Rasputin DB :globewithmeridians:

(Significant work is currently happening in the tyler_ranges branch)

flexible linearizable distributed store

triumvirs: operational clarity, performance and composability

currently implemented: linearized KV set/get/cas/del. client code is happy-path only, so it's only fit for playing around with at this point!
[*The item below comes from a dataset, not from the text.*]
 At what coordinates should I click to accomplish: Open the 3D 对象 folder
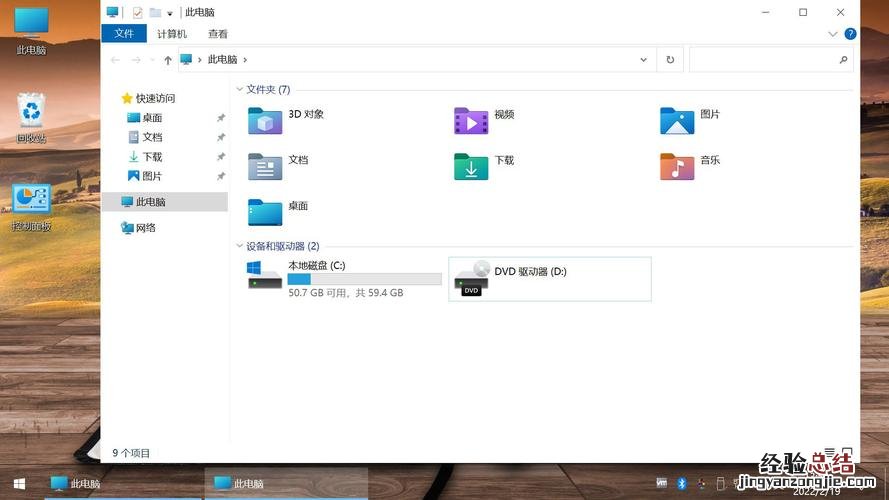(265, 120)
current reasons why you don't want to use this beyond playing with it:

Mostly unimplemented. We don't have support for automatic resharding, real transactions or collection types other than KV yet. These are still in the planning phase.
Possibly incorrect. We have not yet proven the correctness of the core consensus algorithm. We may be able to adapt the Raft Coq proof to this end, as we are essentially replacing Raft's preemptible leadership with a non-preempting lease to improve throughput in the presence of partial partitions.
Inefficient. The write path involves a TON of copying. We are in the process of designing a much more efficient buffer management system.
Buggy. Client code is a complete hack that only occasionally works. We have a simulator in place for teasing out bugs in the state machine, but we haven't used it for simulating common datacenter conditions like partitions, delayed message arrival, node restarts/shutdowns/pauses, etc...
Undocumented.
Unpopular. No community and no production users (or, at least I hope nobody is using it yet!).

Running

Run a test cluster

cargo build ./run.sh tail -f _rasputin_test/*log

Run an individual server

target/debug/rasputind \ --peer-port=7777 \ --cli-port=8888 \ --seed-peers="127.0.0.1:7777" \ --storage-dir=/var/lib/rasputin/ \ --logfile=/var/log/rasputin.log

Hit the cluster with a remote client!

Cargo.toml:

[dependencies] rasputin = "0.1.0"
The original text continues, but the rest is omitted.